When he’d returned to the pharmacy counter, the little old lady, who’d been browsing the Seasonal Items aisle, came wobbling up. The shopping cart had a long pole with a red plastic pennant at the top, to discourage theft. The woman herself had a large red mole on her forehead, an eyebrow-pencil beauty mark on her cheek, and an Eastern European accent. She rested her breasts on the consultation counter. This wasn’t unusual. The counter had supported plenty of geriat
ric, confidential breasts. She beckoned at him though he was already very close to her and said in the voice of a spy, “She did, you know.”
“Did what?” asked Babe.
“She did kill her muzzer and fazzer.

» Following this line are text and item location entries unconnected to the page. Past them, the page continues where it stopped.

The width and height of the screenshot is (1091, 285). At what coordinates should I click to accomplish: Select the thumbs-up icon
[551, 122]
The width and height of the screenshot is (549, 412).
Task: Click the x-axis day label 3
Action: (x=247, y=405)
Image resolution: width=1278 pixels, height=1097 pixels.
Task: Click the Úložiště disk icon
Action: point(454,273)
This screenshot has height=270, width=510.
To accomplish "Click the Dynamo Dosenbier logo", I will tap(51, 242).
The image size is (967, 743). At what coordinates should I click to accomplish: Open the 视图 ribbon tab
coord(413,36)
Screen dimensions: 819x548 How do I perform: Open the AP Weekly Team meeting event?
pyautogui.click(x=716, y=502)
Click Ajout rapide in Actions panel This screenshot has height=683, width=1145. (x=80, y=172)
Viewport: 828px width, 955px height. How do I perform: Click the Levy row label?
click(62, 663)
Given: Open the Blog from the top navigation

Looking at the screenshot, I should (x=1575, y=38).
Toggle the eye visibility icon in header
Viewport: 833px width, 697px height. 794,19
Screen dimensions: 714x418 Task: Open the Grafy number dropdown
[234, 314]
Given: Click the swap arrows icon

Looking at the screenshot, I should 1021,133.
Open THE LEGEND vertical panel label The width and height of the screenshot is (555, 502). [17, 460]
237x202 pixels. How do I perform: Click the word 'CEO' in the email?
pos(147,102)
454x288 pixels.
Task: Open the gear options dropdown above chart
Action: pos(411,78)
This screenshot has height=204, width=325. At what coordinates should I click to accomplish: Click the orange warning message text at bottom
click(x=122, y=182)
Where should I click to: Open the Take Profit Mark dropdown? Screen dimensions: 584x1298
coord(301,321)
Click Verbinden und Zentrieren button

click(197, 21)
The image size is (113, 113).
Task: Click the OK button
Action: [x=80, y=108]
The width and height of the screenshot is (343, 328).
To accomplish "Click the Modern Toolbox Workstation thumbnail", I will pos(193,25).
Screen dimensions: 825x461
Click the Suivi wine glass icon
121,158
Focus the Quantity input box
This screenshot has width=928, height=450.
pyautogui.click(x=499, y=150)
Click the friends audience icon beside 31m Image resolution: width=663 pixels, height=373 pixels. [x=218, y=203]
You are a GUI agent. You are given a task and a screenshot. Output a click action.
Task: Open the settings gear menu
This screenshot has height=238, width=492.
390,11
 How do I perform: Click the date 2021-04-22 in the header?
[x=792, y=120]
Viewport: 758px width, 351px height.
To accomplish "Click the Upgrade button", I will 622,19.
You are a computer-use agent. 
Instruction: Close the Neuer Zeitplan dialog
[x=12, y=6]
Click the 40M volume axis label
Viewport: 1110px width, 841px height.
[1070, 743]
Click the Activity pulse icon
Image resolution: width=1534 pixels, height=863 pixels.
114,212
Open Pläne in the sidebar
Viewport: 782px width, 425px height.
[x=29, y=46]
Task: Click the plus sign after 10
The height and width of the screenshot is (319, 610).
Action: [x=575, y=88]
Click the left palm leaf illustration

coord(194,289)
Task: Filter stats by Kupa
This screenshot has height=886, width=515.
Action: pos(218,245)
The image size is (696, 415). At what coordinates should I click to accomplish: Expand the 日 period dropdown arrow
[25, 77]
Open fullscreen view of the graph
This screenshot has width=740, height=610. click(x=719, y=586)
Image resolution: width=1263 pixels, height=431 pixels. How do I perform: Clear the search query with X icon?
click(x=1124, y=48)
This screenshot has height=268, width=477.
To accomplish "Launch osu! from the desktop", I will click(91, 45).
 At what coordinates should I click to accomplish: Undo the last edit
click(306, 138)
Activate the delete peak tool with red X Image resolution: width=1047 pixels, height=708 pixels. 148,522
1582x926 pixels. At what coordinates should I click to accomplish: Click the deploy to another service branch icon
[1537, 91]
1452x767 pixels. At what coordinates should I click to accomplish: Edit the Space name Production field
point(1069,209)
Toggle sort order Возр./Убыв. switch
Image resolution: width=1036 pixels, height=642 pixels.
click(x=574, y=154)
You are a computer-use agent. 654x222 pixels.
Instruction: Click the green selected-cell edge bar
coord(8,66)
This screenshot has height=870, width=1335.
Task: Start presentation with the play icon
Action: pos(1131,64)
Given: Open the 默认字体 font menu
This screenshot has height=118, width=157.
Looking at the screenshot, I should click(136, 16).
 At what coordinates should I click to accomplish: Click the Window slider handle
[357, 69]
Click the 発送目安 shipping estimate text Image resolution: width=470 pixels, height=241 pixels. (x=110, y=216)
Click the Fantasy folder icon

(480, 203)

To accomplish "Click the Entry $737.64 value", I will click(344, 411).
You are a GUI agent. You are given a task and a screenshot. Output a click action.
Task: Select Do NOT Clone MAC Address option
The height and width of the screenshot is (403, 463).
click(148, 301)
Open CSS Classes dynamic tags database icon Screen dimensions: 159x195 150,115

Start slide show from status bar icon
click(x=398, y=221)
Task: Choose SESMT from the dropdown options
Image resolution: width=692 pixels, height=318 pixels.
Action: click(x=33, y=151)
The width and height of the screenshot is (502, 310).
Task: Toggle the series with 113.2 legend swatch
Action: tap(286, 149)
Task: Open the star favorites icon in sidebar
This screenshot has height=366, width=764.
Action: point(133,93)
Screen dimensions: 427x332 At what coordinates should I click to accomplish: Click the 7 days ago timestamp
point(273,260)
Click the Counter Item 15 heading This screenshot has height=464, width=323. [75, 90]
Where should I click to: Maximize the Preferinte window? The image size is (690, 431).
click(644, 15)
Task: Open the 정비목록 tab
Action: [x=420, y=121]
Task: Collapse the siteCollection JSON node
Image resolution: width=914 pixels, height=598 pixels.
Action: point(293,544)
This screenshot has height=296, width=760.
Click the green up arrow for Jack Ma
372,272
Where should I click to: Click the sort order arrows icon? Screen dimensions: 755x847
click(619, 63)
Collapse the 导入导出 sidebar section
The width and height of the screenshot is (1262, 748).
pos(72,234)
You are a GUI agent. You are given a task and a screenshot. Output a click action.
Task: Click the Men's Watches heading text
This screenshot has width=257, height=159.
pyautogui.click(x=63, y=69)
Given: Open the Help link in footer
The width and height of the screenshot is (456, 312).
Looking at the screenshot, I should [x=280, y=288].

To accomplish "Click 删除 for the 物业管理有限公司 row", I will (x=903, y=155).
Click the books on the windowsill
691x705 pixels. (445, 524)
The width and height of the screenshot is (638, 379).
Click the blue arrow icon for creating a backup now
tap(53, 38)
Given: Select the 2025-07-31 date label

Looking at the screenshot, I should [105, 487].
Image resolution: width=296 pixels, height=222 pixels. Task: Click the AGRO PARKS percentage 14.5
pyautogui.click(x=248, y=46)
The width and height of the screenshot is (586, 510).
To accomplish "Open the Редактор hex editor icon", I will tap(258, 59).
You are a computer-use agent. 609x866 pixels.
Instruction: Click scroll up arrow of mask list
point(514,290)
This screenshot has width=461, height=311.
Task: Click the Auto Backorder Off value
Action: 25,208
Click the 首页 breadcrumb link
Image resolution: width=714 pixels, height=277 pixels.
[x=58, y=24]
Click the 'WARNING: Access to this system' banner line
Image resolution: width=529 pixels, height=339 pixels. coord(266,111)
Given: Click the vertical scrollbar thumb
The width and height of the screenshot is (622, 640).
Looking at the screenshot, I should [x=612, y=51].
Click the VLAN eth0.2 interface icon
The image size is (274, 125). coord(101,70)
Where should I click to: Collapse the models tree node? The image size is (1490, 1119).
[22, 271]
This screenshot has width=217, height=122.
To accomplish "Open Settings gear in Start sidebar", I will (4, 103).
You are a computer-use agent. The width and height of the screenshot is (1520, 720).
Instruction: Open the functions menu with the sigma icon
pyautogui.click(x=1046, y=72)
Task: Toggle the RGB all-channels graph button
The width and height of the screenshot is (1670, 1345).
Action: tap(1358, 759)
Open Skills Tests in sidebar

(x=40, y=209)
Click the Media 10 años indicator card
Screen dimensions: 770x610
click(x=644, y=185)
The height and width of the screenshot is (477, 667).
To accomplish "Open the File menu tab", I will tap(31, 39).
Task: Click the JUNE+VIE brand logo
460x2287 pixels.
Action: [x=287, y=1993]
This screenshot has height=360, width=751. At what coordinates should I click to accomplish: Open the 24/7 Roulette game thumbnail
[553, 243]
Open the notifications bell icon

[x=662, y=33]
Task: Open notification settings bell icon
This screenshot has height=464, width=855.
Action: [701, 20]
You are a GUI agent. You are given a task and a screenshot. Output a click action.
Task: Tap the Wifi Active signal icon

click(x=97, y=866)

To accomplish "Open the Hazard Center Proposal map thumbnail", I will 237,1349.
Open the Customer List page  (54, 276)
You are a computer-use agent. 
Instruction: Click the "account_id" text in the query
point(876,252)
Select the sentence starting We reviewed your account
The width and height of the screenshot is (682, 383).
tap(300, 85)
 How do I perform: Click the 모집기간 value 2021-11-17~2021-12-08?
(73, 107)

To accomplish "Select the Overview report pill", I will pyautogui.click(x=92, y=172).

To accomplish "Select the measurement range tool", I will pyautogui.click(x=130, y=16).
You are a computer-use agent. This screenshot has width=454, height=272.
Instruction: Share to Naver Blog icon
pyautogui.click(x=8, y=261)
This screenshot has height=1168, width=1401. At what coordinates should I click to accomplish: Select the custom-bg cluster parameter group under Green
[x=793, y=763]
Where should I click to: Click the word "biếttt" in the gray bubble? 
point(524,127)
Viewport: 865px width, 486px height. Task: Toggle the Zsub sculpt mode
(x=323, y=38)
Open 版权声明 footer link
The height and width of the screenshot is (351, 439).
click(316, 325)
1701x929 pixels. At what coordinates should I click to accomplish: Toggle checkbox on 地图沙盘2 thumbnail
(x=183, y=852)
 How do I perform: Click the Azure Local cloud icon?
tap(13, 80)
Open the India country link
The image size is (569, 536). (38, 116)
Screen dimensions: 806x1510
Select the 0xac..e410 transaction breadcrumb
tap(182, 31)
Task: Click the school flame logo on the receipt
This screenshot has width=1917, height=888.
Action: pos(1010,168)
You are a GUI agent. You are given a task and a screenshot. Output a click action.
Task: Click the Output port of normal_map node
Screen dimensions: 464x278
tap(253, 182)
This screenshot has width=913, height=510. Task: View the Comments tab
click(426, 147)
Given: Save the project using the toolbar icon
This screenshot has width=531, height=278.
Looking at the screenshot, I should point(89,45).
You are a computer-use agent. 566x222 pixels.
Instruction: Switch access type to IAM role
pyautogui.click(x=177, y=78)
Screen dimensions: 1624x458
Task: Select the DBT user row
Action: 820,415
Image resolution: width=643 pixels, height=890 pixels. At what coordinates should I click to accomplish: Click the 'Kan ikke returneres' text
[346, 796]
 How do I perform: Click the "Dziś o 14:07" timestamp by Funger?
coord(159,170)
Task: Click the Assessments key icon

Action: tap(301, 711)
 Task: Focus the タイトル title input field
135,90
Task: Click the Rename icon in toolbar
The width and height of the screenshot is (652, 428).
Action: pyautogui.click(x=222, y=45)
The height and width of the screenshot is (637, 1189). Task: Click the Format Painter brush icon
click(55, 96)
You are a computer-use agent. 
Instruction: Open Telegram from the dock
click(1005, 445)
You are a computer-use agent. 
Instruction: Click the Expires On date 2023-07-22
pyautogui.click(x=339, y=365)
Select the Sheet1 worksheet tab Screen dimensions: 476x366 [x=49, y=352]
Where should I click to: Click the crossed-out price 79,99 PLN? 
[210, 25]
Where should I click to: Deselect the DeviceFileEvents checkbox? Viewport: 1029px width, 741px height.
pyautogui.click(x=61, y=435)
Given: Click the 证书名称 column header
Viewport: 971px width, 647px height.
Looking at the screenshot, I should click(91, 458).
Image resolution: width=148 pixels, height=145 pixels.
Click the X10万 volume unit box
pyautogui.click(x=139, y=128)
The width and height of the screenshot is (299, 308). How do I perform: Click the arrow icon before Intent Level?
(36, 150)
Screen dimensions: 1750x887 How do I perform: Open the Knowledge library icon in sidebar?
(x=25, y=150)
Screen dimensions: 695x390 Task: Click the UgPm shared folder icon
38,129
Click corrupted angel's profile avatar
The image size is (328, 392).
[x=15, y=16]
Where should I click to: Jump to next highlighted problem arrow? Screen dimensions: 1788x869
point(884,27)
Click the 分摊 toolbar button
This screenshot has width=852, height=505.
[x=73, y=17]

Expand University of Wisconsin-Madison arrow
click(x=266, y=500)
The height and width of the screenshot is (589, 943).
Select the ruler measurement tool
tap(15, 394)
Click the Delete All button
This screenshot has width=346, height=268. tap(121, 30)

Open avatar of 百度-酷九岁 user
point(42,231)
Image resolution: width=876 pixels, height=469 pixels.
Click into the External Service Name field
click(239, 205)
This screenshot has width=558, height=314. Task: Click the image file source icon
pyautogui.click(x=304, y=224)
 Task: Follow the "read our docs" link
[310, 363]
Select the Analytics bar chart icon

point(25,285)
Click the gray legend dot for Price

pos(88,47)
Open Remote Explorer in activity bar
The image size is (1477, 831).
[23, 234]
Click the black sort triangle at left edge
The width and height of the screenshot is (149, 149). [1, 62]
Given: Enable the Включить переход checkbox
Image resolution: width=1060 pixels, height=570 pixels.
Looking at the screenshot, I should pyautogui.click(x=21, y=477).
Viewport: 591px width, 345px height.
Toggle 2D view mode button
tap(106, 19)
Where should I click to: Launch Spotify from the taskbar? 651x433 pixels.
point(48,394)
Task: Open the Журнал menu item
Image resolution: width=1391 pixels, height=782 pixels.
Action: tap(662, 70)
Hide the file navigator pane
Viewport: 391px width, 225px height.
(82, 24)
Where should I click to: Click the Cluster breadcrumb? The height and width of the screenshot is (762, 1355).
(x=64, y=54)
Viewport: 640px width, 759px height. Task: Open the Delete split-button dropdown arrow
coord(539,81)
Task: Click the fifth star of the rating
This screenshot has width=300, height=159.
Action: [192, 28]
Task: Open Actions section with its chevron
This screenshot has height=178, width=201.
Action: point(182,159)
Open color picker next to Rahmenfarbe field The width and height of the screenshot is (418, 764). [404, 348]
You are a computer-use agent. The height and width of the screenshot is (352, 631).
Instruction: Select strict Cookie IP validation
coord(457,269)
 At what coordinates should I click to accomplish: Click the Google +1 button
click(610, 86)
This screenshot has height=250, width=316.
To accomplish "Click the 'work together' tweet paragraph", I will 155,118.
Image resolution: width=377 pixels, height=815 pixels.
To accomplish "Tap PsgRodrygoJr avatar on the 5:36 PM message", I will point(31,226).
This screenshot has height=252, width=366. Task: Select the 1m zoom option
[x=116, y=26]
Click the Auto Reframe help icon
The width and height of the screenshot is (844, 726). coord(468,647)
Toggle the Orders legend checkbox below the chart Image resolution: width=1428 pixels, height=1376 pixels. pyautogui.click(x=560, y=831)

I have zeen on the—” the woman drew a square with her index fingers. “Channel 5. She goes to jail, and now she leaves, maybe zix months ago.”
“No,” said Babe.
“Yez,” said the woman. “When she is a girl, she haz kill her muzzer and fazzer. Now she haz sore t’roat.” The woman shrugged. Make your own conclusions.
CONNIE MURDER. MURDER PAROLE. Teenager parole. Doctor murder. Mother murder. Mother father murder. Everything he stuck in the search box of the city paper’s website sounded like the name of a bad rock band and brought up nothing.
Constance murder.
Her name was Constance Lafferty, and she had beaten both parents to death on October 11, 1982, first her mother, and then her father. First with a candlestick, then with a hammer. A two-blunt-object job. Her mother had been dead drunk, according to the autopsy; the father had been slightly tipsy, if tipsy could be applied to the dead, if that wasn’t too trivial a word. The daughter, the murderer, the blond woman who that day had given him four flowers, Connie, may or may not have had a boyfriend, a drug problem, a friend in the world. The parents were loving or absentee. She’d been on the honor roll.
No mystery to who, how, when, where. Lots to why. She confessed, she pled guilty, she went to prison. She’d found God, of course. God seemed to spend a lot of time in the federal prison system. No one ever found God at Disney World.
The picture he instantly recognized: it had been famous and shocking, once upon a time. Even on a computer monitor, the gray blood looked like wet newsprint. He couldn’t get the dead parents and the live girl on-screen at the same time, and wobbled them back and forth. Her hair was darker and longer, all one length.